| Records supplied |
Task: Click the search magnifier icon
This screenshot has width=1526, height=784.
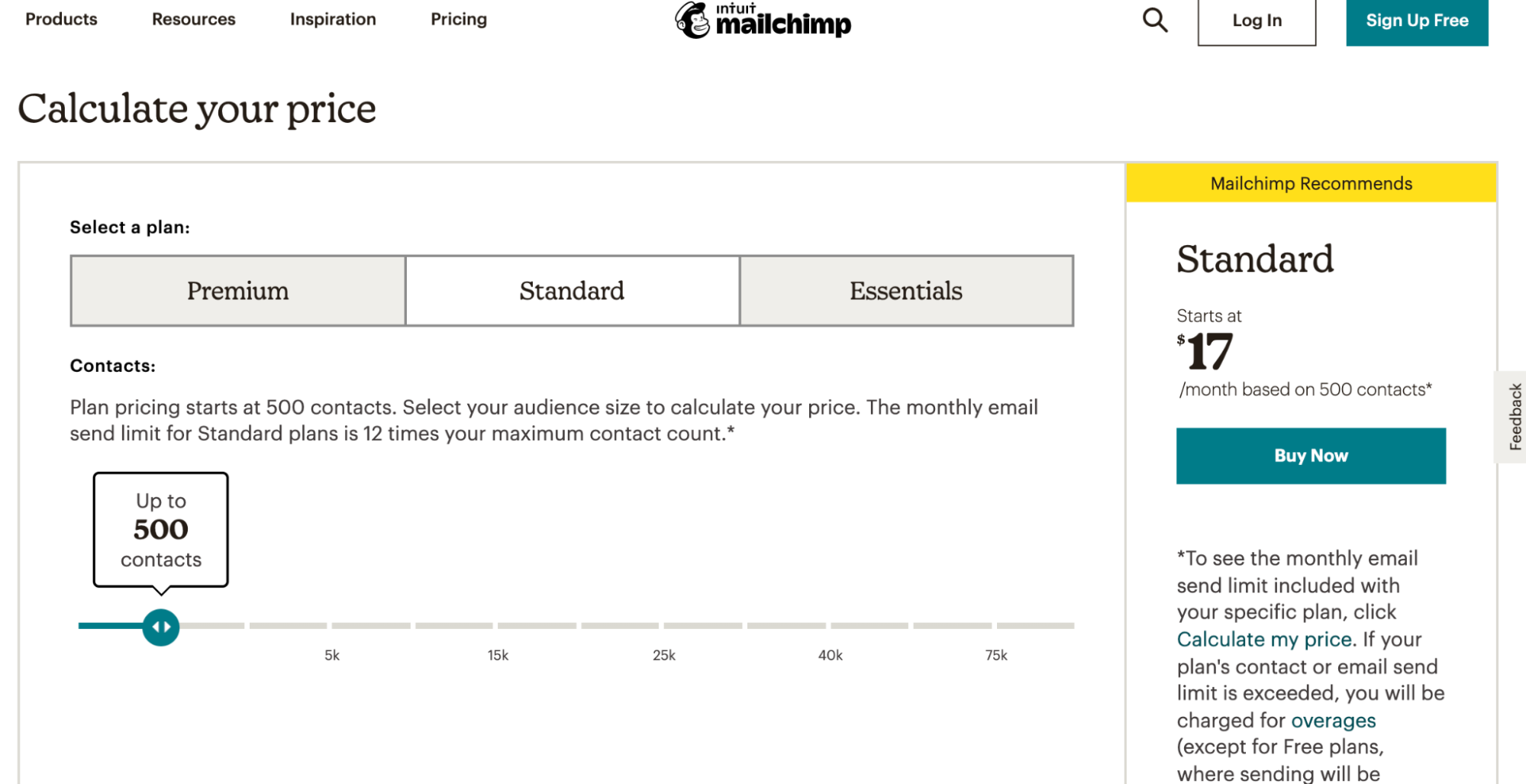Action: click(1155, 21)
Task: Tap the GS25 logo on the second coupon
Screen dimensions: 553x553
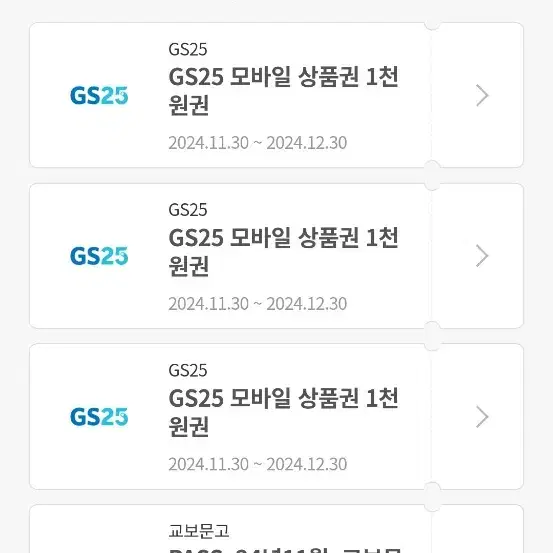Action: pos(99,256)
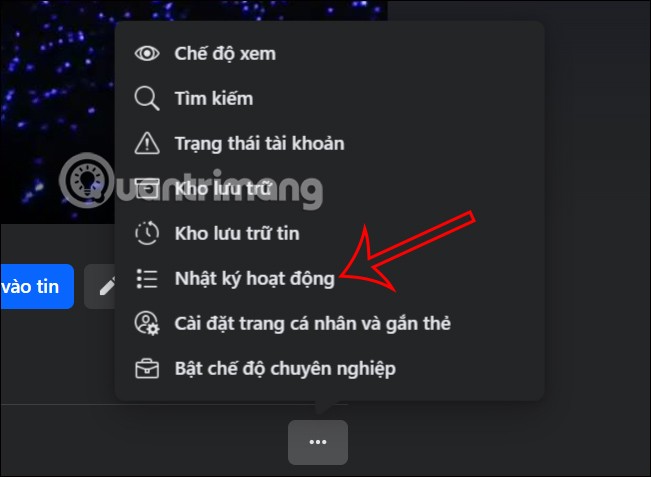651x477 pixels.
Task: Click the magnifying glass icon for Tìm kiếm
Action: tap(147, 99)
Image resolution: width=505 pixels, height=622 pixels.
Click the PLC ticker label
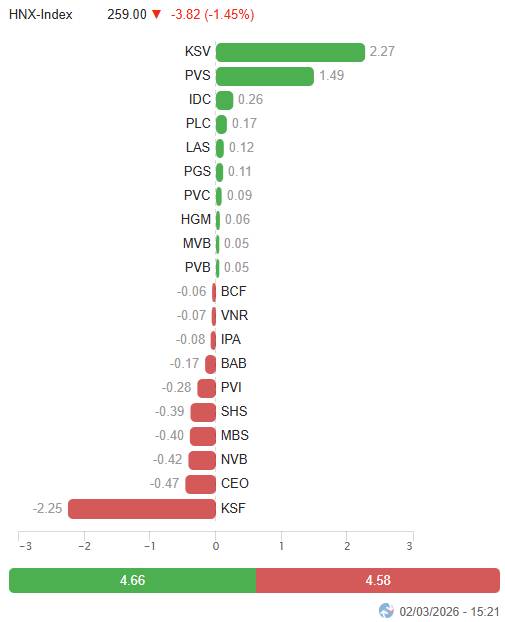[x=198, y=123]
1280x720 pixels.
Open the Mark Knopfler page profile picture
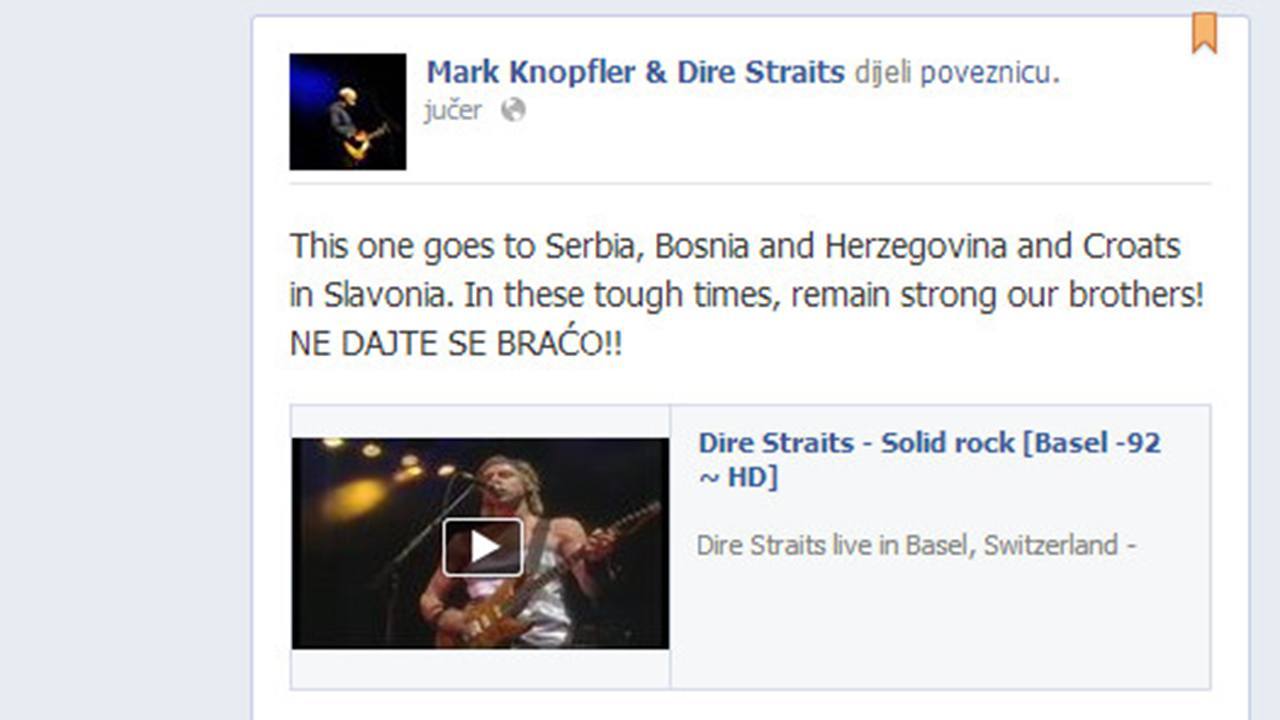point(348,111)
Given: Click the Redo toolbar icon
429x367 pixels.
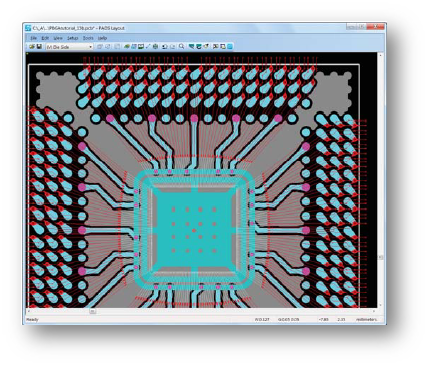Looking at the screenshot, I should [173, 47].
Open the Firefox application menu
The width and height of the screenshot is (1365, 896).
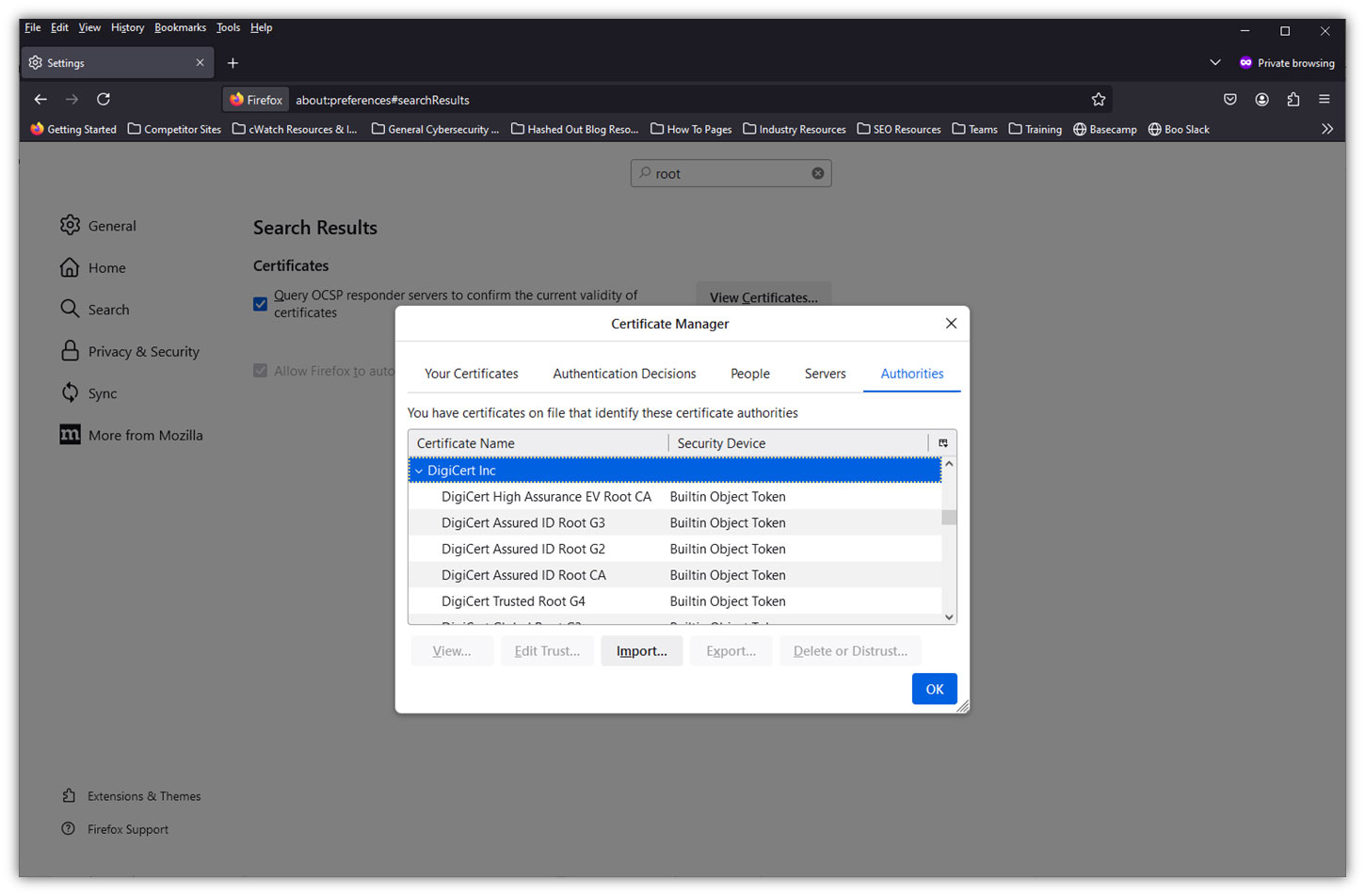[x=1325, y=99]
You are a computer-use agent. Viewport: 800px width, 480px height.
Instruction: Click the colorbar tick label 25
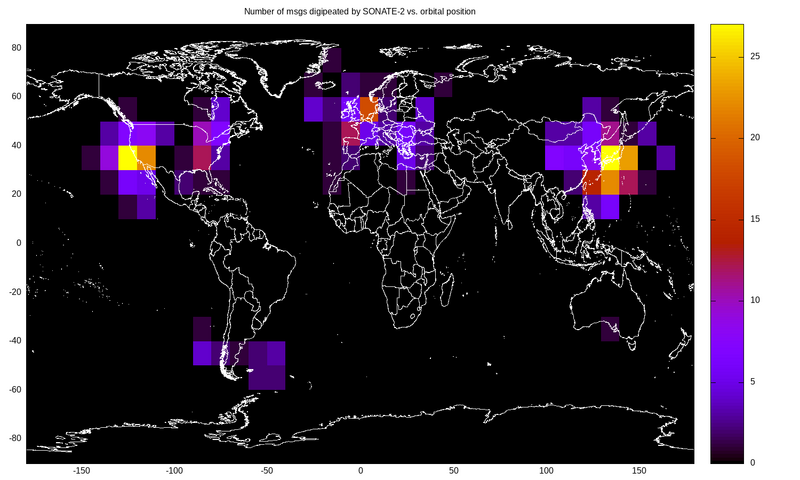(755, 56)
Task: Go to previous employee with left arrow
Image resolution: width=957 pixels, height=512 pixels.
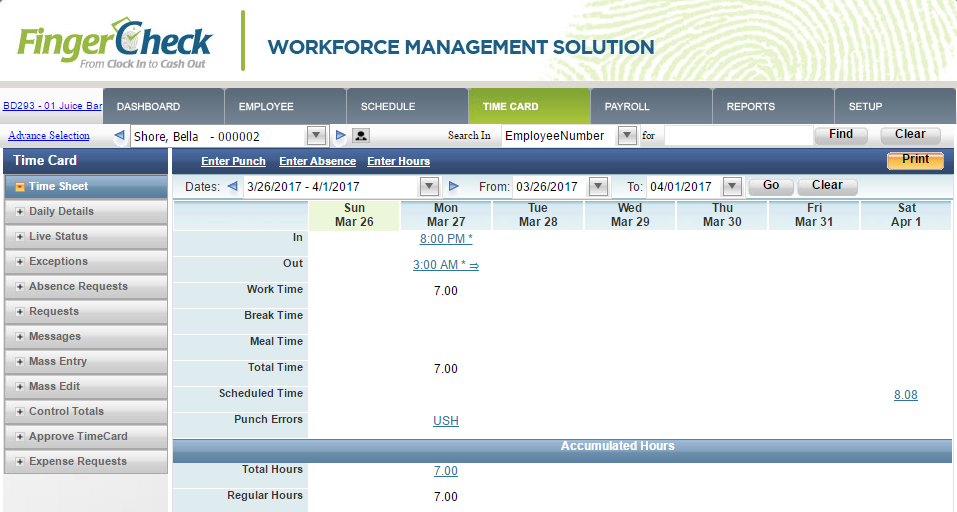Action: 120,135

| Written instruction |
Could you copy the rows above word for word, leaving out the pictures?

| Correct response |
Task: Click the search magnifier icon
This screenshot has width=1526, height=784.
Action: click(1155, 21)
Task: Tap the GS25 logo on the second coupon
Screen dimensions: 553x553
Action: pos(99,256)
651x477 pixels.
Task: Click the magnifying glass icon for Tìm kiếm
Action: tap(147, 99)
Image resolution: width=505 pixels, height=622 pixels.
Click the PLC ticker label
[x=198, y=123]
1280x720 pixels.
Open the Mark Knopfler page profile picture
point(348,111)
Given: Click the Redo toolbar icon
429x367 pixels.
Looking at the screenshot, I should [173, 47].
Open the Firefox application menu
The width and height of the screenshot is (1365, 896).
[x=1325, y=99]
You are a computer-use agent. Viewport: 800px width, 480px height.
Instruction: Click the colorbar tick label 25
(755, 56)
Task: Go to previous employee with left arrow
Image resolution: width=957 pixels, height=512 pixels.
Action: 120,135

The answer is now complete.